The GEICO headquarters has not been listed on the National Register of Historic Places and does not appear to have been formally evaluated by the Maryland Historical Trust in connection with the current redevelopment proposal. No preservation organization has publicly intervened. The timeline toward demolition is active, and the window for documentation and advocacy is closing.

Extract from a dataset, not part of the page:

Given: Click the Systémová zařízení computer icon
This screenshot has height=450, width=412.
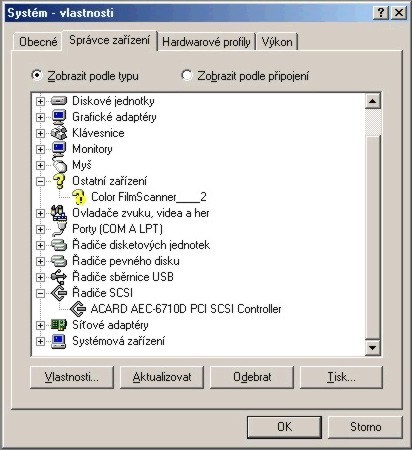Looking at the screenshot, I should [x=59, y=341].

The loss of the campus would remove one of the most substantial surviving examples of postwar American corporate campus architecture in the mid-Atlantic region, and one of the significant works of a major architect whose broader legacy remains insufficiently recognized.



[1] "Vincent Kling, 96, Led Architecture Firm," Philadelphia Inquirer, January 6, 2014; "Vincent G. Kling," AIA Historical Directory of American Architects, aia.org.

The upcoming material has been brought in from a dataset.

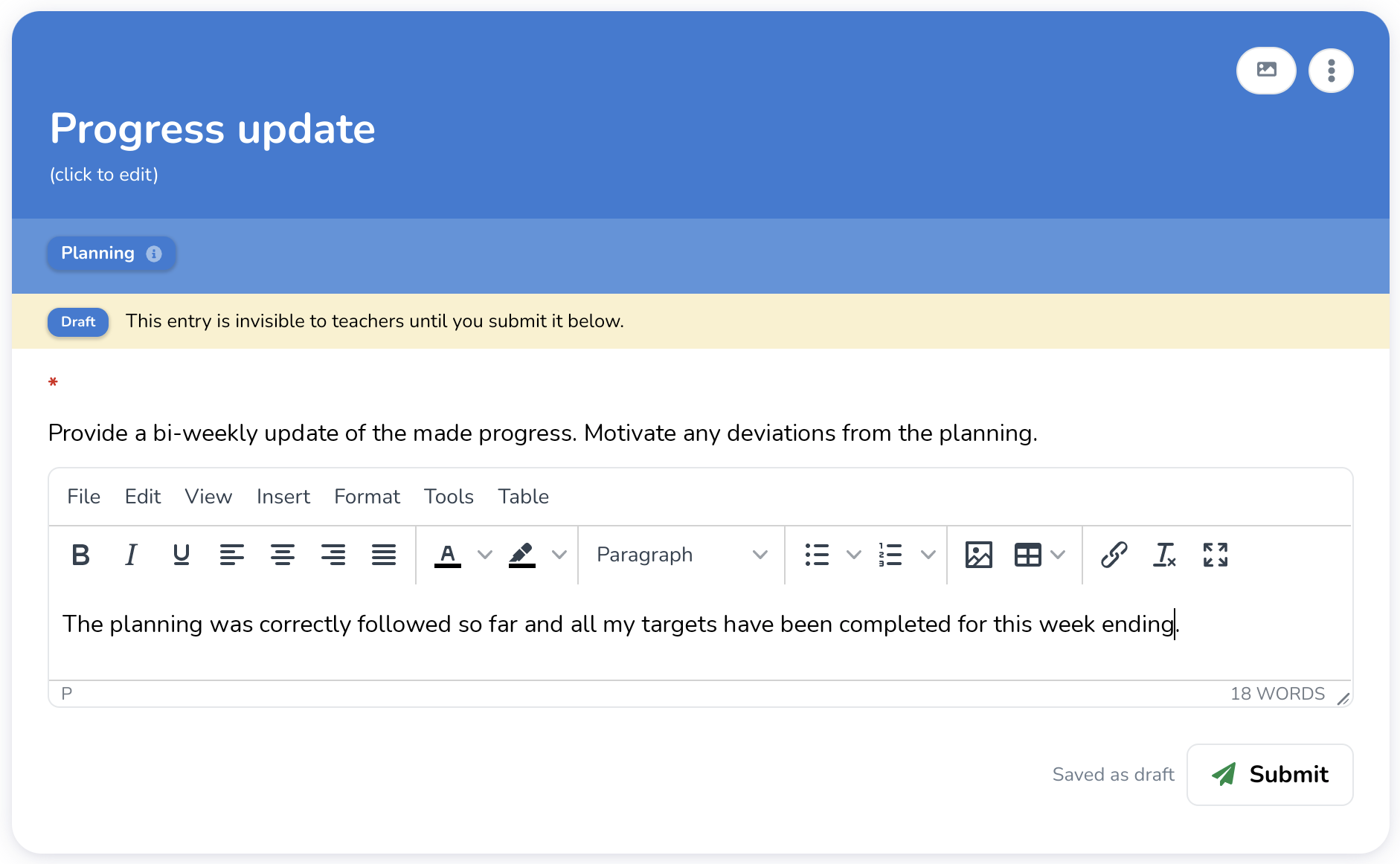Clear formatting from selected text
1400x864 pixels.
(x=1164, y=555)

[2] Philadelphia Inquirer, January 6, 2014; Hidden City Philadelphia, hiddencityphila.org.
[3] Philadelphia Inquirer, January 6, 2014; see also "Municipal Services Building," Philadelphia Historical Commission, phila.gov; "Hartford Civic Center," Connecticut Landmarks, ctlandmarks.org.

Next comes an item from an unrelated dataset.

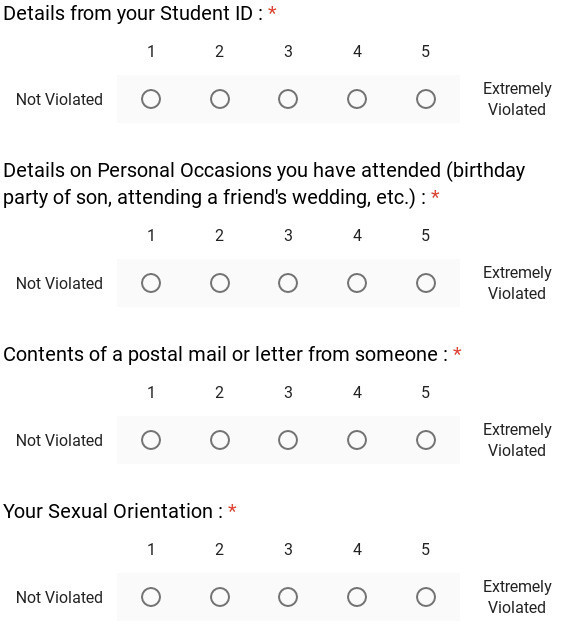The height and width of the screenshot is (628, 570).
Task: Select rating 1 for Student ID details
Action: click(x=151, y=99)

[4] Philadelphia Award, "Award Recipients," philaaward.org; Philadelphia Inquirer, January 6, 2014.
[5] "One GEICO Plaza," Montgomery Modern Documentation Project, montgomerymodern.org.
[6] Pier Luigi Serraino, Eero Saarinen (Taschen, 2005).
[7] Nicholas Adams, Skidmore, Owings & Merrill: The Experiment Since 1936 (Phaidon, 2006).
[8] "One GEICO Plaza," Montgomery Modern Documentation Project, montgomerymodern.org.
[9] "GEICO to Move Headquarters to Downtown Bethesda," Bethesda Today, February 27, 2025, bethesdamagazine.com; "One GEICO Plaza," Montgomery Modern Documentation Project, montgomerymodern.org.
[10] "One GEICO Plaza," Montgomery Modern Documentation Project, montgomerymodern.org.
[11] "Government Employees Insurance Company," Wikipedia, en.wikipedia.org/wiki/Government_Employees_Insurance_Company.
[12] "Government Employees Insurance Company," Wikipedia, en.wikipedia.org/wiki/Government_Employees_Insurance_Company.
[13] "One GEICO Plaza," Montgomery Modern Documentation Project, montgomerymodern.org.
[14] "GEICO to Move Headquarters to Downtown Bethesda," Bethesda Today, February 27, 2025, bethesdamagazine.com; "Former GEICO Headquarters in Friendship Heights Set for Major Redevelopment," The MoCo Show, March 26, 2026, mocoshow.com.
[15] "Former GEICO Headquarters in Friendship Heights Set for Major Redevelopment," The MoCo Show, March 26, 2026, mocoshow.com.
[16] "GEICO to Move Headquarters to Downtown Bethesda," Bethesda Today, February 27, 2025, bethesdamagazine.com.
[17] "Office Space Removed from Redevelopment Plans for Geico’s Friendship Heights Campus," Bethesda Today, October 27, 2025, bethesdamagazine.com.
[18] "Bethesda’s EYA, D.C. Firm to Redevelop Geico Campus in Friendship Heights," Bethesda Today, February 18, 2026, bethesdamagazine.com; "GEICO Selects Development Team to Revamp Chevy Chase Campus," Connect CRE, February 23, 2026, connectcre.com.
[19] "EYA & Bernstein Management to Redevelop GEICO Headquarters," EYA Blog, March 25, 2026, eya.com/blog/eya-bernstein-management-to-redevelop-geico-headquarters; "The Residential Redevelopment of the GEICO Headquarters Moves Forward," UrbanTurf DC, dc.urbanturf.com/articles/blog/the_residential_redevelopment_of_the_geico_headquarters_moves_forward/24500.